Consigne:
Dans l'extrait ci-dessous, relevez tous les sujets introduits par « sur » dans la phrase qui commence par « Je discourus un peu sur ».

**** Extrait de page ****

M. de la Faluère me fit des honnêtetés au delà de tout ce que je puis dire : il me regardait, etne me parlait qu’avec des exclamations : Quoi, c’est là madame de Sévigné ! quoi, c’est elle-même ! Hier, vendredi, il nous donna à dîner en poisson ; ainsi nous vîmes ce que la terre et la mer savaient faire : c’est ici le pays des festins. Je causai avec ce premier président ; il me disait tout naïvement qu’il improuvait infiniment la requête civile, parce qu’ayant su par M. Ferrand, son beau-frère, comme l’affaire avait été gagnée tout d’une voix, il était convaincu que la justice et la raison étaient de votre côté. Je lui dis un mot de notre petite bataille du grand conseil : il admira notre bonheur, et détesta cet excès de chicane. Je discourus un peu sur les manières de madame de Bury, sur cette inscription de faux contre une pièce qu’elle savait véritable, sur l’argent que cette chicane avait coûté, sur la plainte qu’elle faisait qu’on avait étranglé son affaire après vingt-deux vacations, sur la délicatesse de cette conscience, sur cette opiniâtreté contre l’avis de ses meilleurs amis. M. de la Faluère m’ écoutait avec attention et sans ennui : je vous en réponds : sa femme est à Paris. Ensuite on dîna, on fit briller le vin de Saint-Laurent, et en basse note, entre M. et madame de Chaulnes, l’évêque de Vannes et moi, votre santé fut bue, et celle de M. de Grignan, gouverneur de ce nectar admirable : enfin, ma belle, il est question de vous à l’autre bout du monde. Nous vîmes une fort jolie fille qui ferait de l’honneur à Versailles ; mais elle épouse M. de Querignisignidi, fort proche voisin du Conquêt[1], et fort loin de Trianon. M. de Revel est parti ce matin

  1. Le Conquèt est situé au fond de la Bretagne, dans un endroit appelé le bout du monde, ad fines terra. Aujourd’hui le Finistère.

**** Entrées fournies ****

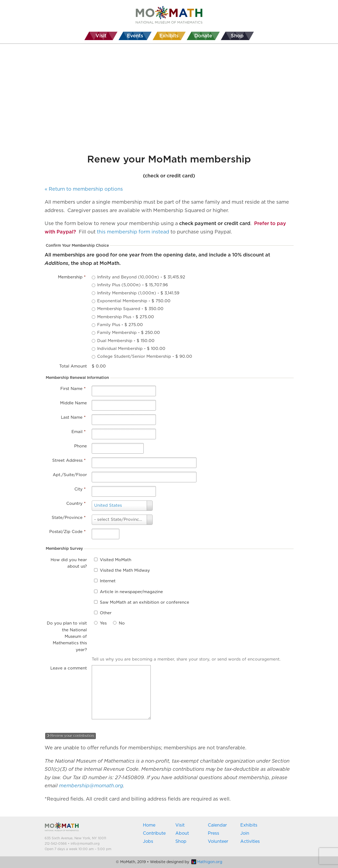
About (182, 833)
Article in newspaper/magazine (131, 592)
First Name (73, 389)
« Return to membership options (84, 189)
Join (245, 833)
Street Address (69, 461)
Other (106, 613)
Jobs (148, 841)
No (122, 623)
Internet (108, 581)
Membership (72, 277)
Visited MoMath (115, 560)
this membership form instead (133, 232)
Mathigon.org (207, 862)
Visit (180, 825)
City (80, 489)
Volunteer (218, 841)
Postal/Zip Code (67, 532)
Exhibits (249, 825)
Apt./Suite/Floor (70, 475)
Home (149, 825)
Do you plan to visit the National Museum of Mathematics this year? (67, 637)
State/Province (69, 518)
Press (213, 833)
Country (76, 504)
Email (78, 432)
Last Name (73, 417)
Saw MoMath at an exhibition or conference (144, 602)
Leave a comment (69, 668)
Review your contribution (70, 736)
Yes (103, 623)
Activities (250, 841)
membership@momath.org (91, 786)
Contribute (154, 833)
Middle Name (73, 403)
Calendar (217, 825)
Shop (181, 841)
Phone (80, 446)
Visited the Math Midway (125, 570)
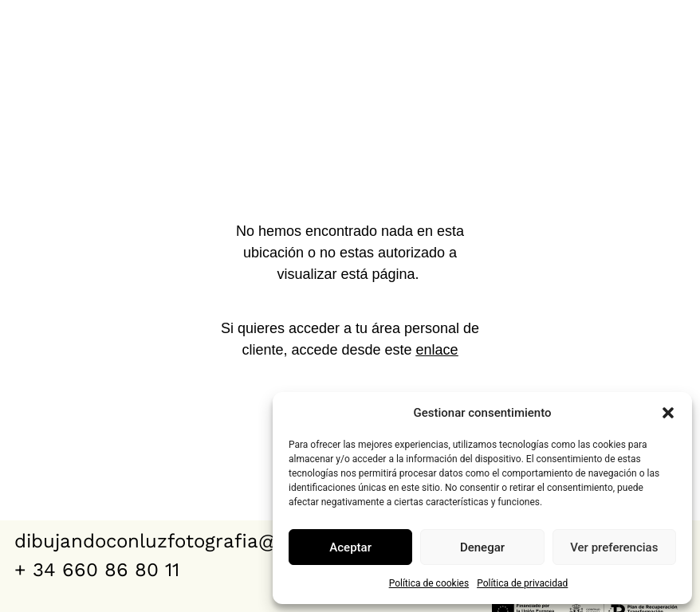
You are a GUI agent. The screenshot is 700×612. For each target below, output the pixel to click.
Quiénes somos (614, 18)
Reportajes (482, 18)
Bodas (297, 18)
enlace (437, 350)
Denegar (482, 547)
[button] (668, 413)
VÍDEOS (380, 18)
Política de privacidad (522, 583)
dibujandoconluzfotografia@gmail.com (193, 541)
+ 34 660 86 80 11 (96, 570)
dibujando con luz (77, 37)
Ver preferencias (614, 547)
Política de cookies (429, 583)
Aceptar (350, 547)
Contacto (541, 54)
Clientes (645, 54)
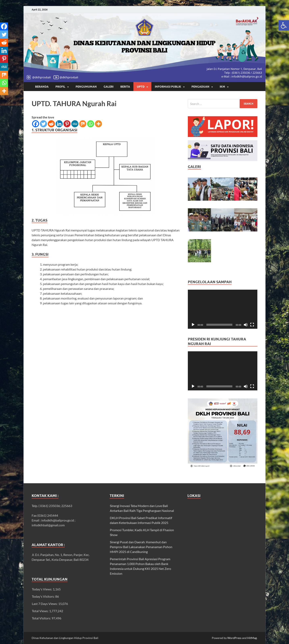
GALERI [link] (108, 86)
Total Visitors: (42, 618)
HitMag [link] (252, 638)
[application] (223, 309)
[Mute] (246, 325)
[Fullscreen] (252, 325)
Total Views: (41, 611)
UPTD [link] (141, 86)
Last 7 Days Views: (45, 604)
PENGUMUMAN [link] (86, 86)
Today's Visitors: (44, 596)
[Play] (193, 325)
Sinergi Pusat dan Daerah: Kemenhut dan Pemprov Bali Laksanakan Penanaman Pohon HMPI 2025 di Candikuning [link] (141, 547)
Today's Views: (42, 589)
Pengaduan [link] (200, 86)
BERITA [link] (125, 86)
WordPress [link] (234, 638)
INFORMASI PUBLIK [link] (168, 86)
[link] (284, 25)
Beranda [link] (42, 86)
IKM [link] (222, 86)
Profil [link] (60, 86)
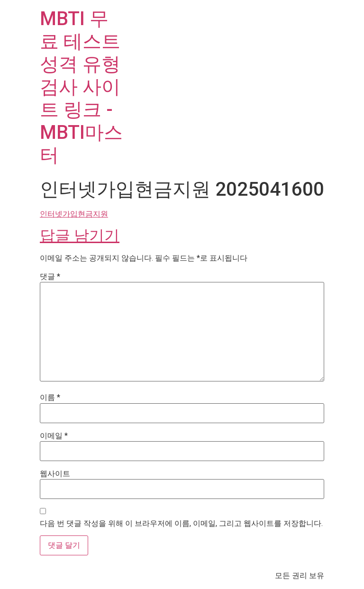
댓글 (50, 277)
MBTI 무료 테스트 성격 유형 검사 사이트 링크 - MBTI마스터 (81, 87)
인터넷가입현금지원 (74, 214)
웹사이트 (55, 474)
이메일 (54, 436)
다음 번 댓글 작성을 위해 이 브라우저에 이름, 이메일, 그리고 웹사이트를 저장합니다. (181, 524)
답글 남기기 (80, 236)
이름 (50, 398)
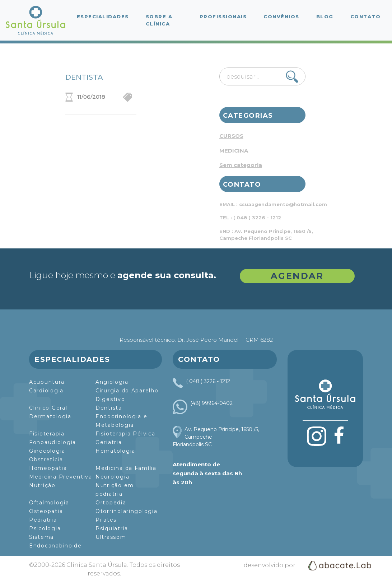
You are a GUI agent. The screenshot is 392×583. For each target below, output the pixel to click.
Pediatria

****

Réponse rédigée:
- les manières de madame de Bury
- cette inscription de faux contre une pièce qu'elle savait véritable
- l'argent que cette chicane avait coûté
- la plainte qu'elle faisait qu'on avait étranglé son affaire après vingt-deux vacations
- la délicatesse de cette conscience
- cette opiniâtreté contre l'avis de ses meilleurs amis